It’s 8 p.m., her girls are in bed, and Katie O’Hagan stands before the blank canvas in her cluttered, 90-square-foot studio with her dog, Seamus. “Painting is a solitary process that I want to get totally lost in,” she says. “I want to sing along to the music, talk to my dog, talk to myself, curse at my painting if it doesn’t cooperate. It sounds selfish, but I don’t want to have to think about another person, make small talk or give breaks. Besides, I’m pretty sure a model who’d agree to work during my typical hours of 8 p.m. to 3 a.m. would be kind of expensive.”
For the next 15 or so minutes, referring at times to several of the 10 photos on the monitor next to her easel, O’Hagan waves her hands around, measures proportions in the air and doesn’t make any marks. The placement of that first element is important, and—with no detailed drawing to refer to and no block-in on the canvas—she’s still considering where to begin. If this energetic long-distance runner had room to pace and if it would help hasten that first stroke, she would. Impatient, she finally takes her brush and starts to paint—her subject’s right eye.

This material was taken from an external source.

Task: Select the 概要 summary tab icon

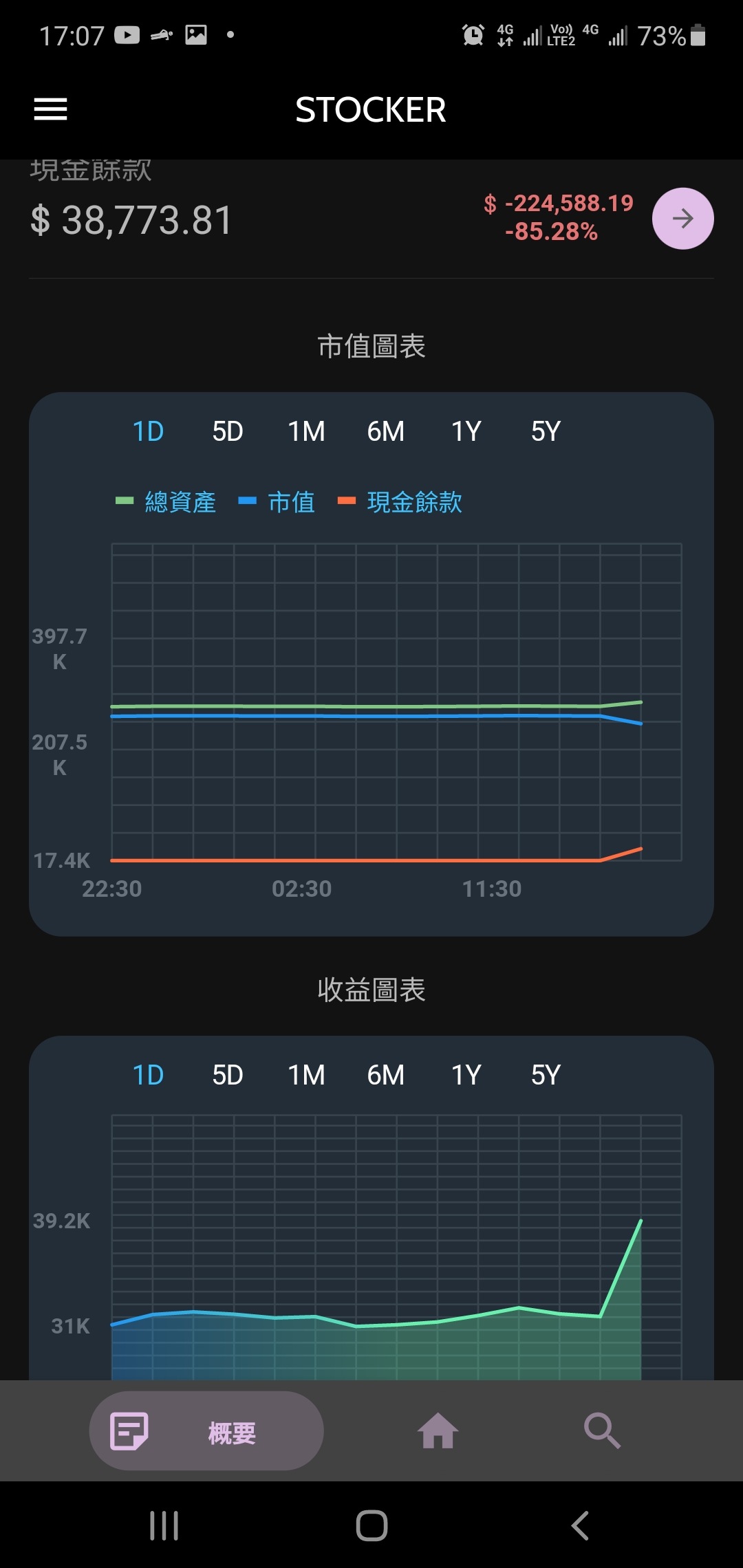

“Once the eye is totally accurate,” she says, “I know I can place everything else correctly.” In four or five hours she completes the “first pass” on the head. Then, usually in subsequent sessions, using more paint and moving more quickly, she proceeds to block in and paint the larger shapes of color in the figure and background, in no particular order, sometimes holding out the paintbrush horizontally and vertically to help her eyeball the proportions (See Katie O’Hagan’s painting demonstration at the bottom of this article).
Struggling at the Start
It was a circuitous path O’Hagan followed in becoming an artist. Growing up on the northern coast of Scotland, she spent more time drawing on her textbooks and folders than studying, but she didn’t take an art class until her final year of high school. Art teacher Fergus Mather noticed a poster she’d drawn for a competition and convinced her that she could get into art school. “I didn’t have any better plans,” says O’Hagan, “so I dropped math, which I hated anyway, and switched to art.”

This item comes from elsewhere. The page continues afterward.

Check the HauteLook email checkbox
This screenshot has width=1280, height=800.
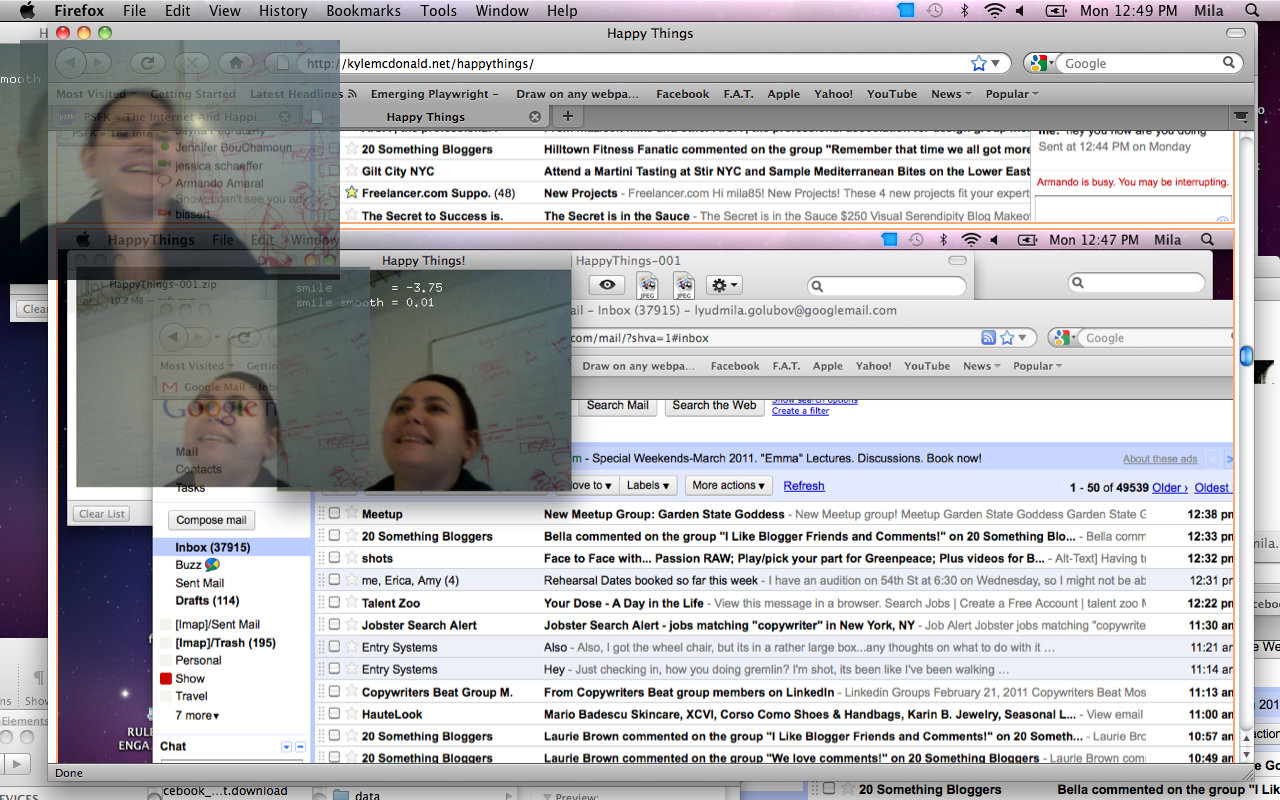[334, 714]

O’Hagan did end up going to Edinburgh College of Art but never felt she fit in. “I’d only done drawings and a few pastels,” she says, “and I wanted to learn how to paint, but I was totally intimidated by the painting department.” She didn’t understand most of the conceptual work people were doing. “None of it seemed accessible,” she says, “and I knew my mind would never work that way.”
So she took design classes, studied metalworking and silversmithing—and never actually touched a paintbrush in art school. When she graduated in 1993, she moved immediately to New York City “with no clear plan, no job, no apartment and about $600” in her pocket. She got on her feet quickly and spent the next decade working mainly in the film and television industries and enjoying a busy social life.

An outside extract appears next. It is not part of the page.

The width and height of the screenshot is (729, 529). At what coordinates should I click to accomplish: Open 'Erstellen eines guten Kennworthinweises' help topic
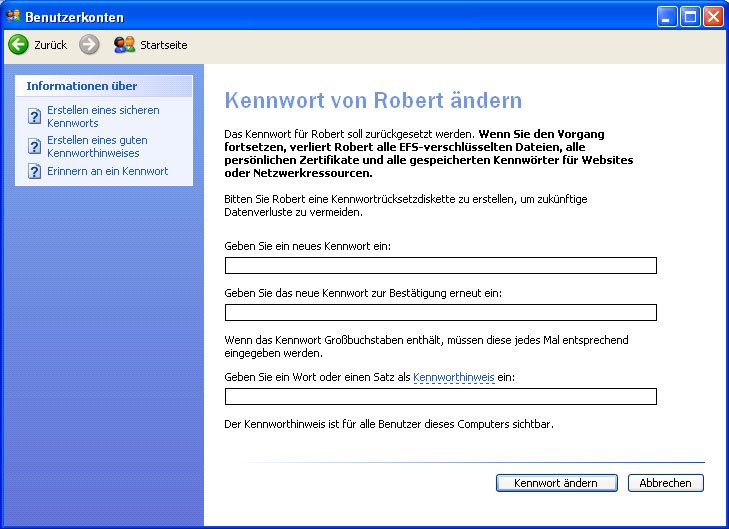click(x=97, y=147)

That entire time O’Hagan was “dogged by a frustrating, indefinable creative impulse,” but she had no idea what form it should take. She tried screenplay writing and playing fiddle in a band, but nothing seemed quite right. “I’d occasionally sketch friends as a party trick,” she says, “but other than that, I didn’t think about art.”
Her life slowed down a bit after she had her two daughters. The family moved out of the city, and she quit work to stay home. “Although I loved being a mom,” she says, “I quickly got restless with the domestic routine and found myself doodling on bits of paper and sketching fruit or whatever else was lying around.”
Operating Without a Manual
In 2004, on a whim, she decided to try painting and bought her first set of oils. “I did a portrait of a friend’s son,” she says, “and took to painting immediately. It felt like the thing that had been right in front of my face my whole life—and I was finally seeing it.” She worked mainly when the kids napped and after they were in bed at night. “I painted whenever I could; I never had to force myself to do it. I visited museums and galleries for the first time and got up close to the canvases, trying to figure out how the paintings were done.”
O’Hagan is convinced that her unsystematic, “haphazard” development as an artist is the only route she could have taken. “I used to feel very self-conscious about my lack of formal training,” she says, “but I’ve never been good at paying attention in a classroom setting or with repetitive tasks, so I think I’d have struggled to stay focused.”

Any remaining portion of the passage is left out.